Wednesday, February 2, 2011

You might be a Ham if...

You Might Be (and Probably Are)


an Amateur Radio Operator, If:




1. You have bought black electrical tape in ten packs.
2. You have stripped wire with your teeth.
3. You have told your child, "One day, all this will be yours," and he or she did not respond at all.
4. You would rather help another Ham friend to hook up new equipment, or to put up a new tower, than to mow your own lawn.
5. You have grabbed the wrong end of a hot soldering iron.
6. You have gotten an RF burn from your own antenna.
7. You have given out RST reports while you were on the telephone.
8. When the microphones or visual aids at a meeting did not work, you rushed up to the front to fix them.
9. You have told the XYL, when she noticed a new rig in the shack, "Why, that has been there for years."
10. You have set your watch to UTC only.
11. You have had to patch your roof after an antenna project fell onto it.
12. You have put a GPS tracker in the XYL's car or on the riding mower, just so you could watch it on APRS.
13. You have tapped out "CQ" or "HI" on the car horn in Morse Code to another Ham.
14. Your teenager has refused to ride in your car because it looks like a porcupine.
15. You know the Latitude, Longitude, and Elevation of your home QTH.
16. You have gone into the local Radio Shack store, and the store clerk has asked you where something is and how it works.

Material provided:
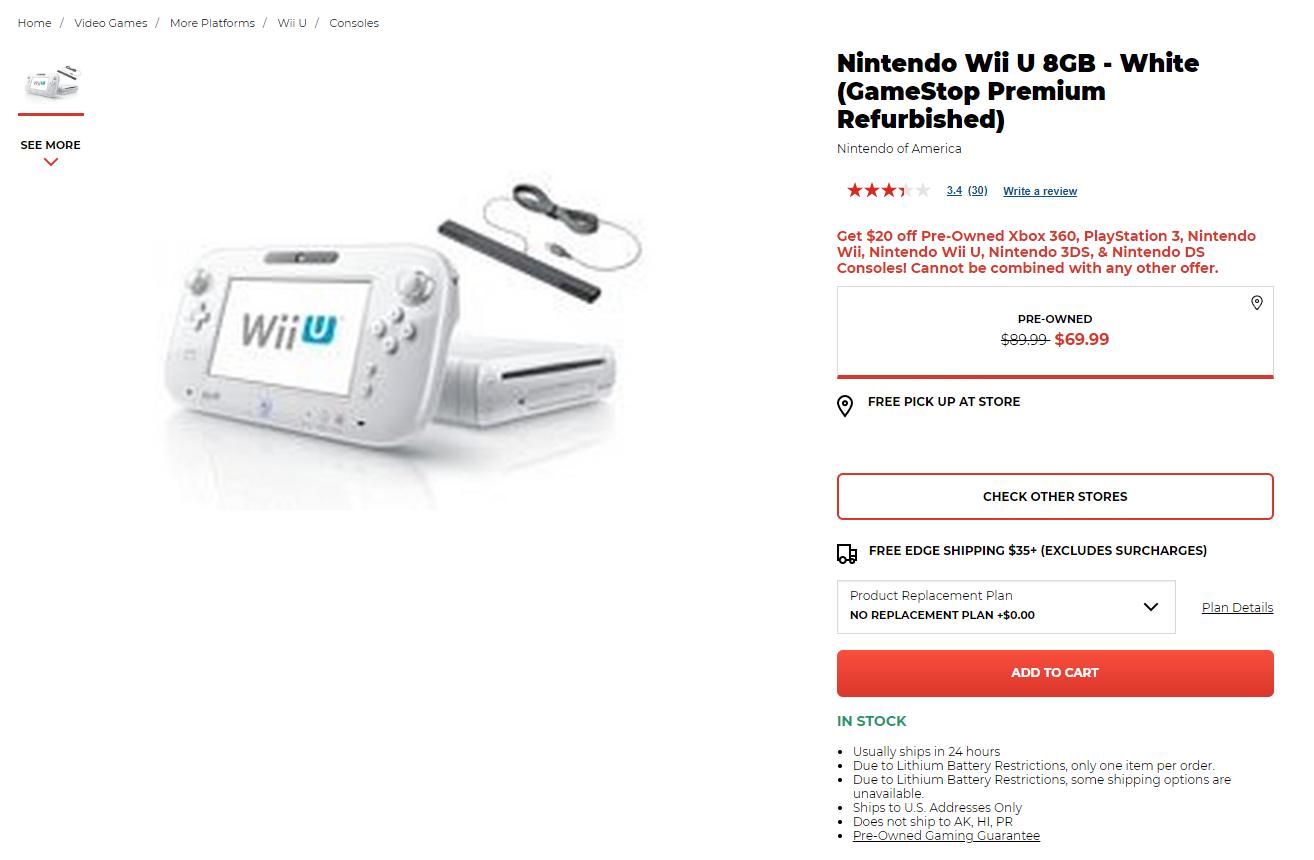Expand thumbnails with the SEE MORE chevron
The image size is (1314, 860).
coord(51,162)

What you will do:
1 – According to the ham radio list, why has the teenager refused to ride in the car? Answer in one to three sentences.
2 – Reproduce the part of the ham radio list that begins at the words "You Might Be (and" and stops after "your own lawn.", word for word.

Task results:
1 – The teenager has refused to ride in the car because it looks like a porcupine.

2 –
You Might Be (and Probably Are)


an Amateur Radio Operator, If:




1. You have bought black electrical tape in ten packs.
2. You have stripped wire with your teeth.
3. You have told your child, "One day, all this will be yours," and he or she did not respond at all.
4. You would rather help another Ham friend to hook up new equipment, or to put up a new tower, than to mow your own lawn.